NEW DELHI, Nov 4 (Reuters) - Indian state-run banks vowed on Tuesday to follow the central bank's lead and cut lending rates, as the finance minister said credit flows and liquidity stretched by the global financial crisis would be closely tracked.

Shares rose 2.8 percent, a fifth successive rise, and the rupee clocked up its biggest gain in more than a decade to close at 47.69/71 per dollar, its strongest since Oct. 14, on optimism lower lending rates would boost markets and economic activity.

The central bank has taken several steps to ease a cash squeeze and shore up growth in Asia's third-largest economy, including slashing banks' reserve requirements and cutting its short-term lending rate, as authorities battle to protect the economy from swirling global woes.

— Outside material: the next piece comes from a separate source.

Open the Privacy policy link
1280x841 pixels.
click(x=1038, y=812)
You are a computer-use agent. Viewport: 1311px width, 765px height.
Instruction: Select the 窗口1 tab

"The major issue is of course liquidity, price and credit delivery," Finance Minister Palaniappan Chidambaram told reporters after a meeting with the heads of state-run banks.

"But liquidity is a snapshot. We have to assess liquidity everyday. So this is a continual exercise and the RBI will keep a close watch over liquidity."

Prime Minister Manmohan Singh on Monday said all fiscal and monetary steps would be taken to protect economic growth, which has clocked 9 percent and above for the past three fiscal years.

The central bank expects 7.5 to 8.0 percent growth this fiscal year but many analysts say it will be closer to 7 percent.

Analysts said the RBI's sudden decision to lower its lending rate by 50 basis points to 7.5 percent on Saturday and slash banks' reserve requirements to release funds showed its concern that economic strains were quickly worsening.

India has followed central banks around the world in cutting rates, and on Monday Singh said New Delhi was working closely with other countries to ensure coordinated policy action to contain the crisis.

CHEAPER LOANS

After Tuesday's meeting, the country's top lender, State Bank of India (SBI.BO: Quote, Profile, Research, Stock Buzz), said it could lower rates by up to 50 basis points. Indian Bank said it would consider cutting its lending and deposit rates by 50-75 basis points.

Chidambaram said he asked the banks to provide him with a fortnightly report detailing credit flows to various sectors of the economy so that authorities could respond more quickly.

"Public sector banks stand ready to enhance the credit requirements for credit limits of all standard accounts in the MSME (micro, small and medium enterprises) sector," he said, adding banks had assured him they could meet the credit needs of the housing sector as well.

India's economic growth is seen slowing as the global credit crisis hits sectors such as housing and construction, and as the tight monetary policy of previous months hurts industrial output.

Trade Minister Kamal Nath said India would further ease foreign investment rules, including those relating to defence production, as policy makers move to woo capital inflows.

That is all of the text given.